• **Input**:
'''

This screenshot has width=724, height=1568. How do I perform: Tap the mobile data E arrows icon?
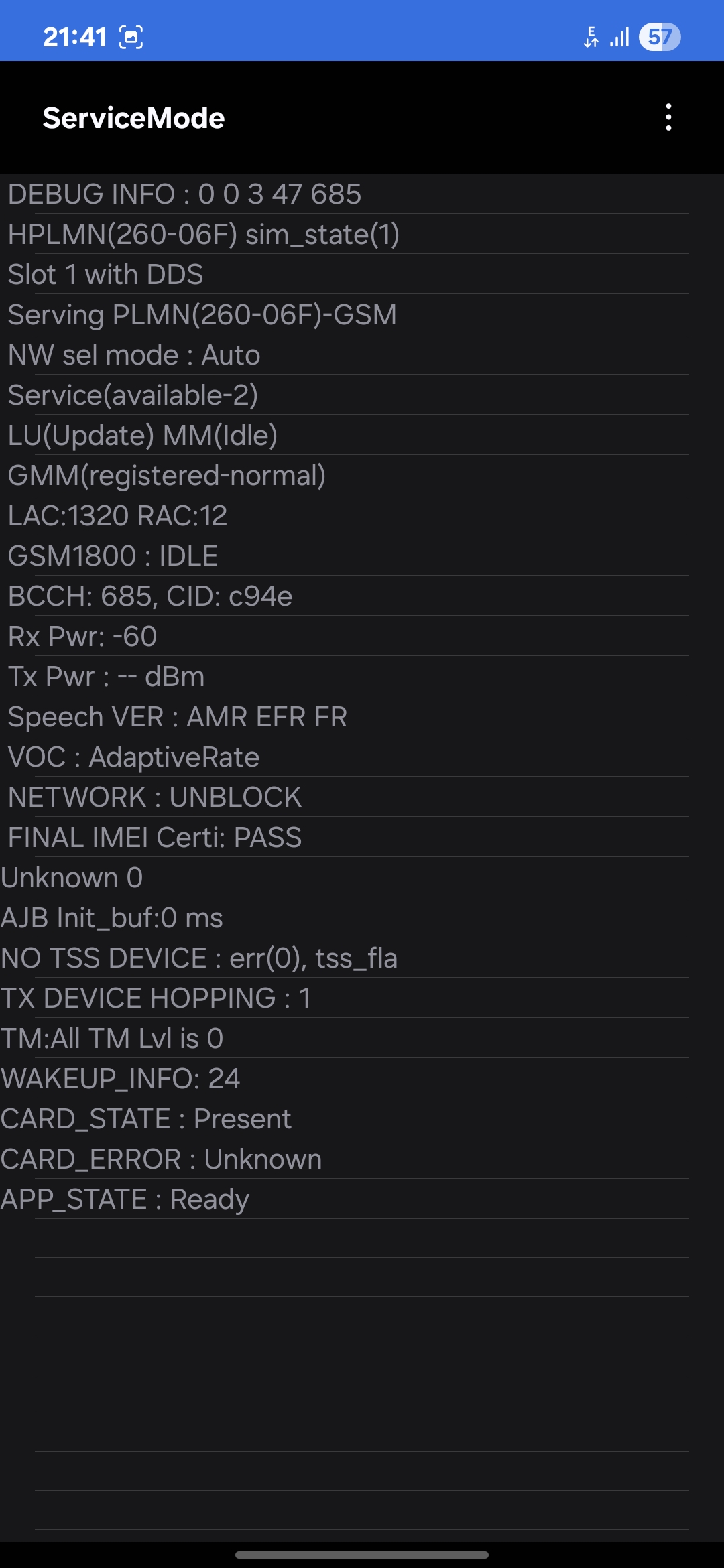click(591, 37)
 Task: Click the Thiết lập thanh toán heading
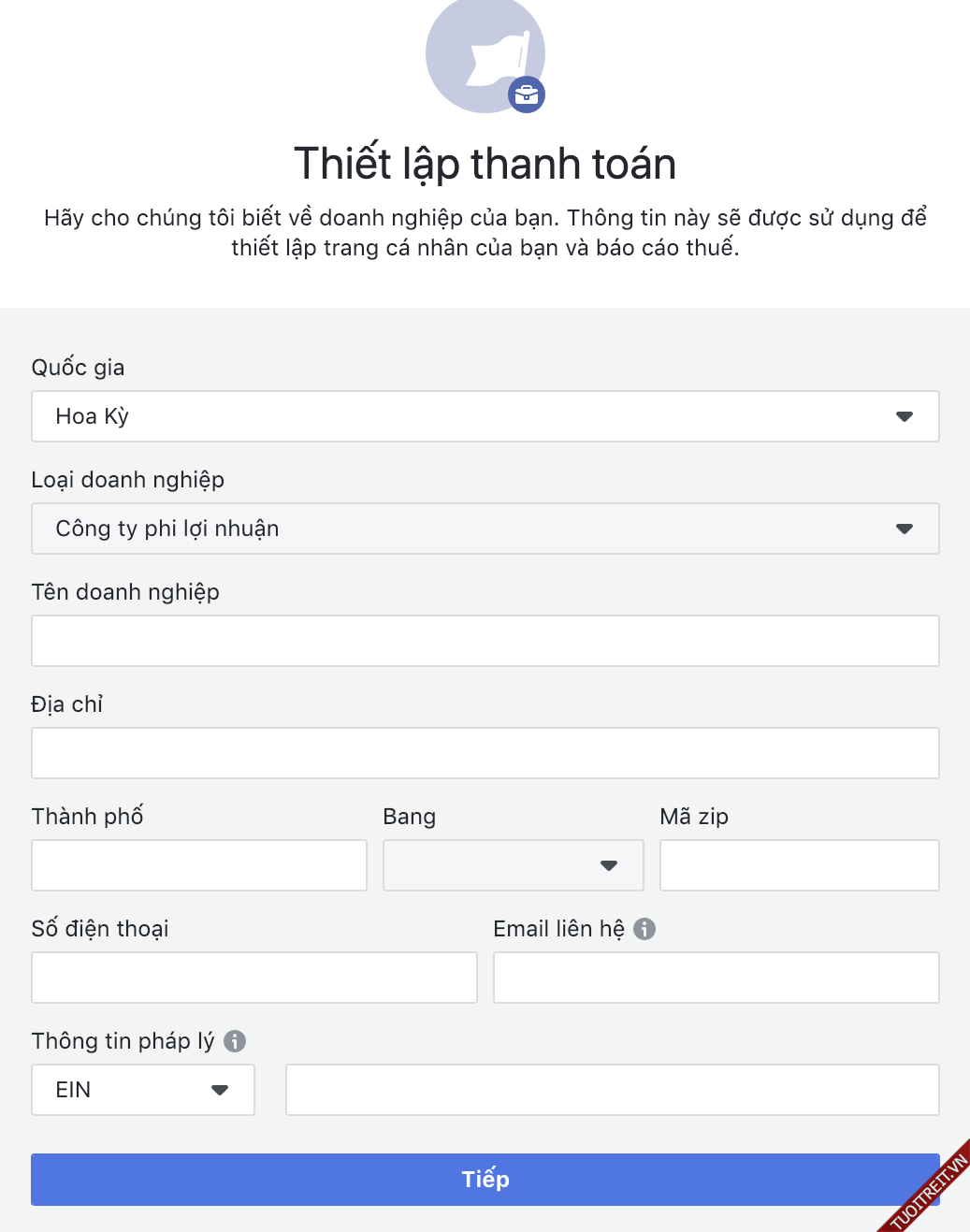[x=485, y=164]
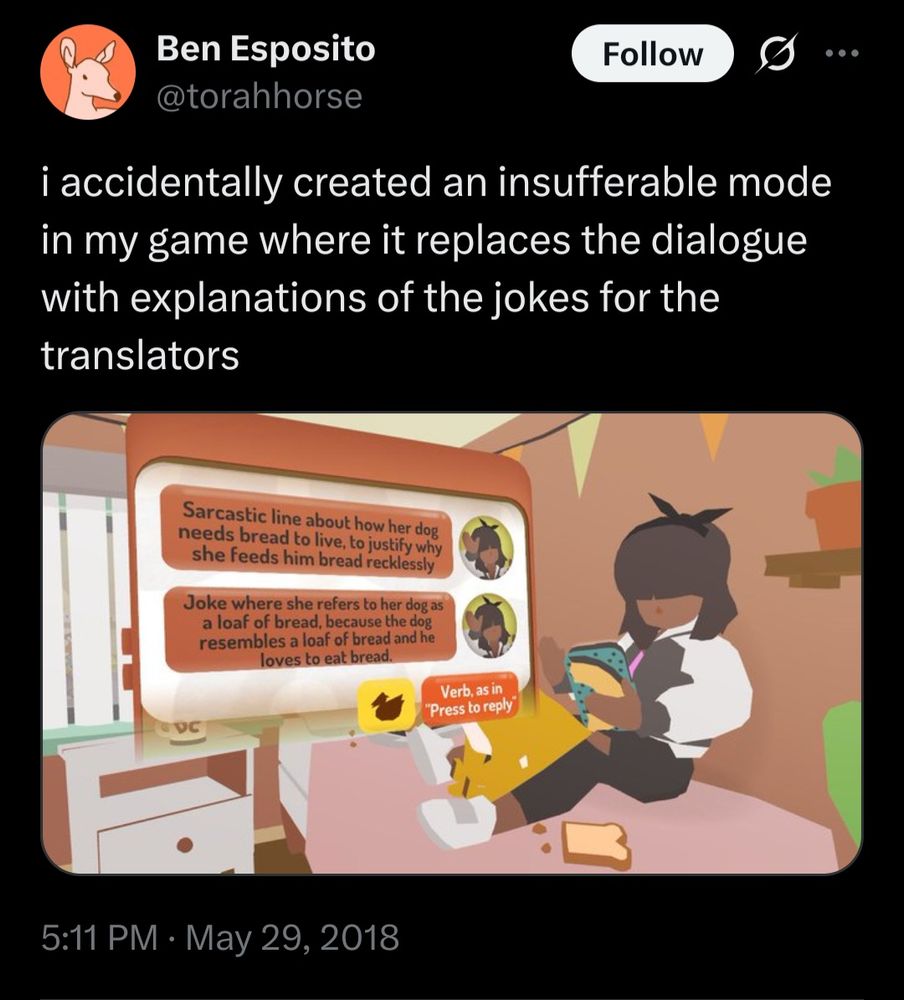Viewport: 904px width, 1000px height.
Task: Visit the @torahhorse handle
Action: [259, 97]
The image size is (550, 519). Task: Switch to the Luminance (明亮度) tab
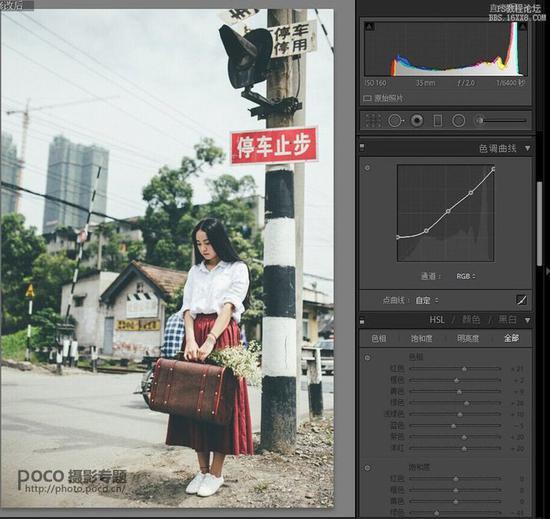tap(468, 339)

'''
'''

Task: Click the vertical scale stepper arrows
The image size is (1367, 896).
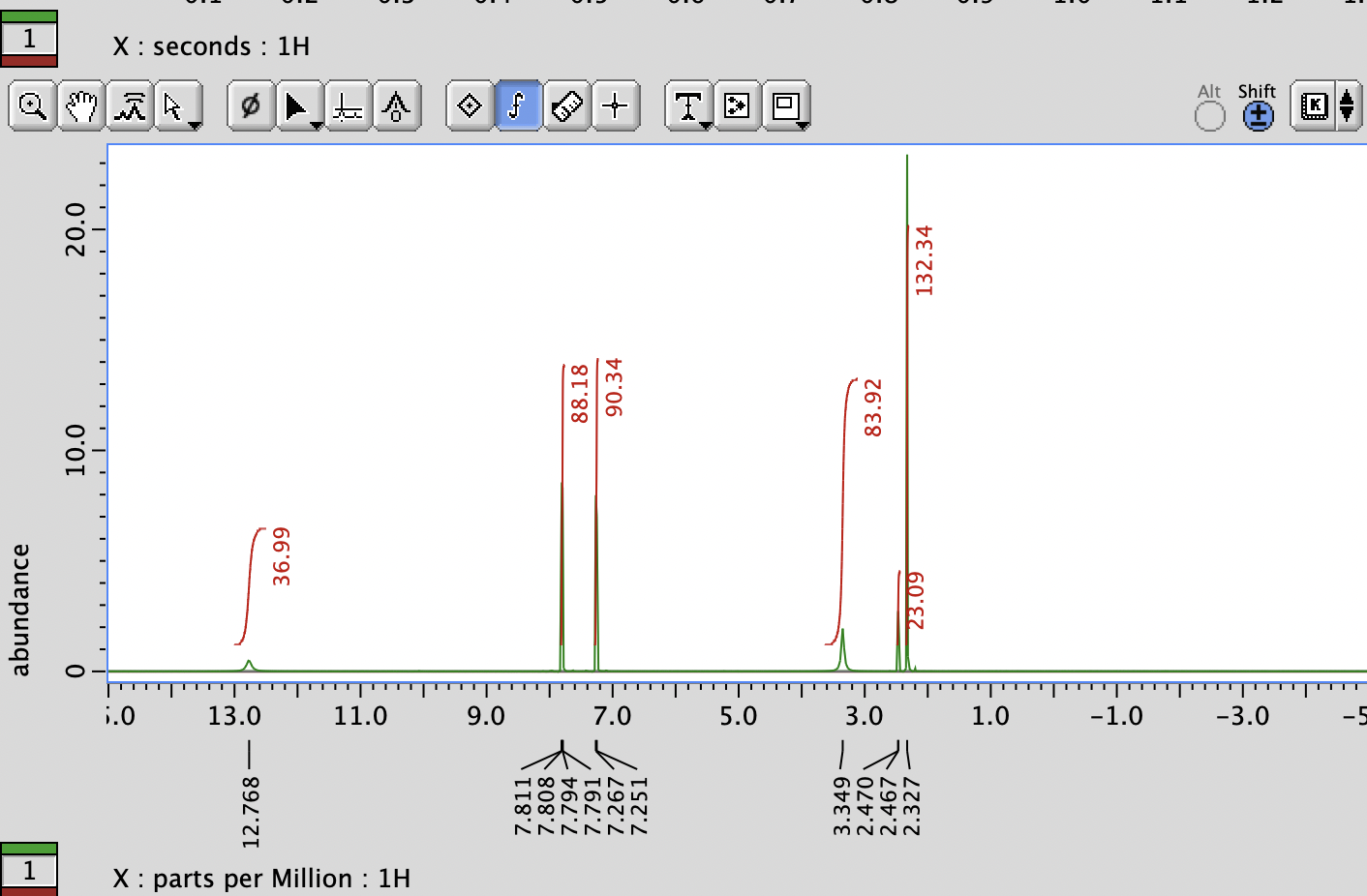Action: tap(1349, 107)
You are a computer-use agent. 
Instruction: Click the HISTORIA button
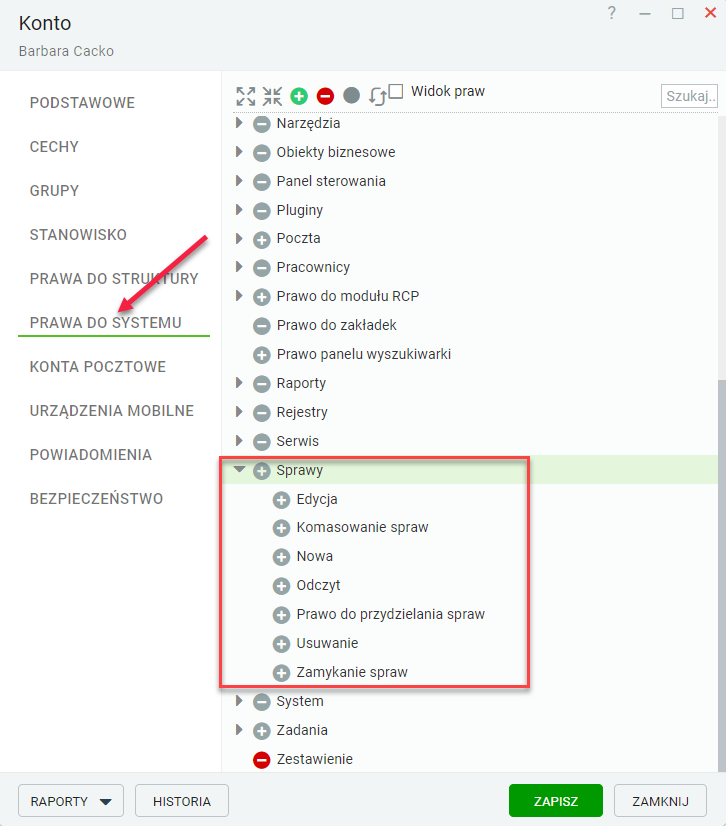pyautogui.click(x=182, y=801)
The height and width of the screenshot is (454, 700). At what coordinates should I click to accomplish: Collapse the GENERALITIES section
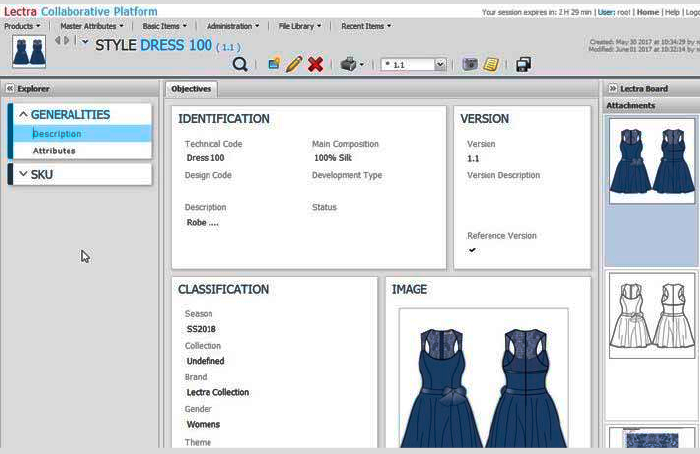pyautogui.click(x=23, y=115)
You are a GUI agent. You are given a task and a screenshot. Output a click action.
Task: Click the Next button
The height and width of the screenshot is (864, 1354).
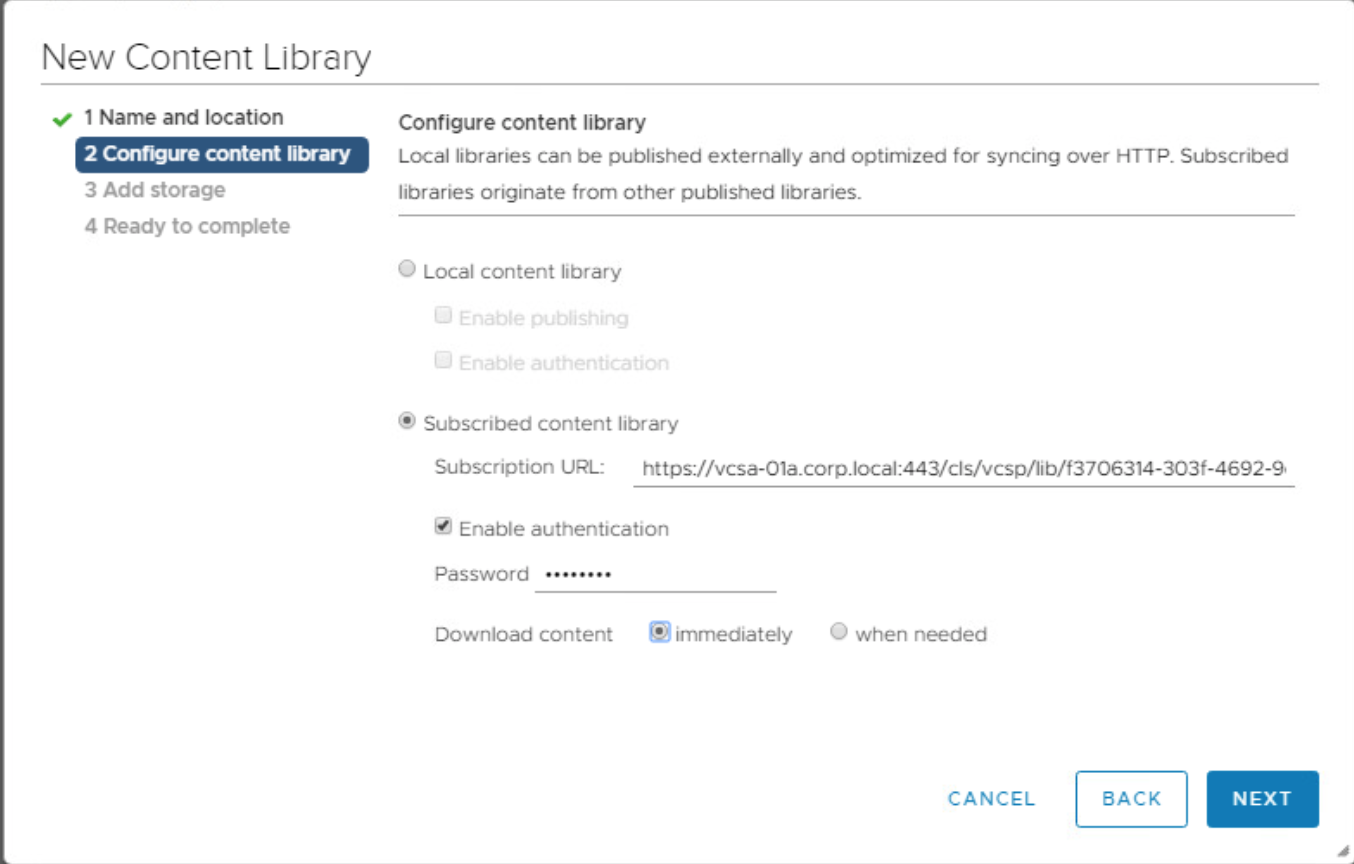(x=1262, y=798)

'''

• **Task objective**: Please tally the lines of the data in which the string "agent" appears and write only the total.

• **Output of the exercise**: 2